Dataset records:
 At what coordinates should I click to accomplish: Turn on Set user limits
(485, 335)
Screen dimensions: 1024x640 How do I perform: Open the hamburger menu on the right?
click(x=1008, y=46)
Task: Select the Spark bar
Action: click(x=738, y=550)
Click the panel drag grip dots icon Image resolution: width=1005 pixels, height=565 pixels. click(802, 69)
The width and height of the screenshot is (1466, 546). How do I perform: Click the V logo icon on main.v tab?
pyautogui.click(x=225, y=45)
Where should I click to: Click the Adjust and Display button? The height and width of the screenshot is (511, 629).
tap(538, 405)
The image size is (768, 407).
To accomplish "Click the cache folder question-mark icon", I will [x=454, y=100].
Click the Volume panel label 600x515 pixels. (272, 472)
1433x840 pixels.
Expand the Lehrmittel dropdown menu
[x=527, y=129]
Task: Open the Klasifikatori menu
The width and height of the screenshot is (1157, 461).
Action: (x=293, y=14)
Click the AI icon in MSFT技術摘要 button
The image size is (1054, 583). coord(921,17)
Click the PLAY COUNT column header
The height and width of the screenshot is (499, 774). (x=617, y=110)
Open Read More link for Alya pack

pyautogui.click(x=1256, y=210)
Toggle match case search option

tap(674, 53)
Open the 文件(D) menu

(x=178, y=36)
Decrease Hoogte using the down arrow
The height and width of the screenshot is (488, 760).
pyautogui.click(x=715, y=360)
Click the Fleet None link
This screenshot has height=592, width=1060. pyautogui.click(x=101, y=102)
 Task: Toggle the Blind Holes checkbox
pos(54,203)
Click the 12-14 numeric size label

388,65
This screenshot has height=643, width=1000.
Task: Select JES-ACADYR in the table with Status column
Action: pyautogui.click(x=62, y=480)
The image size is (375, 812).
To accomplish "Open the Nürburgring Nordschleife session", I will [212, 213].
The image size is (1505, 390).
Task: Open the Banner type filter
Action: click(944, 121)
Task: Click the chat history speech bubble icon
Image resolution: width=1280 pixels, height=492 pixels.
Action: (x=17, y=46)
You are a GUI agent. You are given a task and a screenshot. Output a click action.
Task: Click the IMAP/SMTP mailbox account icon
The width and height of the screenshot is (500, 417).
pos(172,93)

*Instructions for the task*: Copy every line above in which the string "panel" shows up.

*Response to the exercise*:
Click the panel drag grip dots icon Image resolution: width=1005 pixels, height=565 pixels. click(802, 69)
Click the Volume panel label 600x515 pixels. (272, 472)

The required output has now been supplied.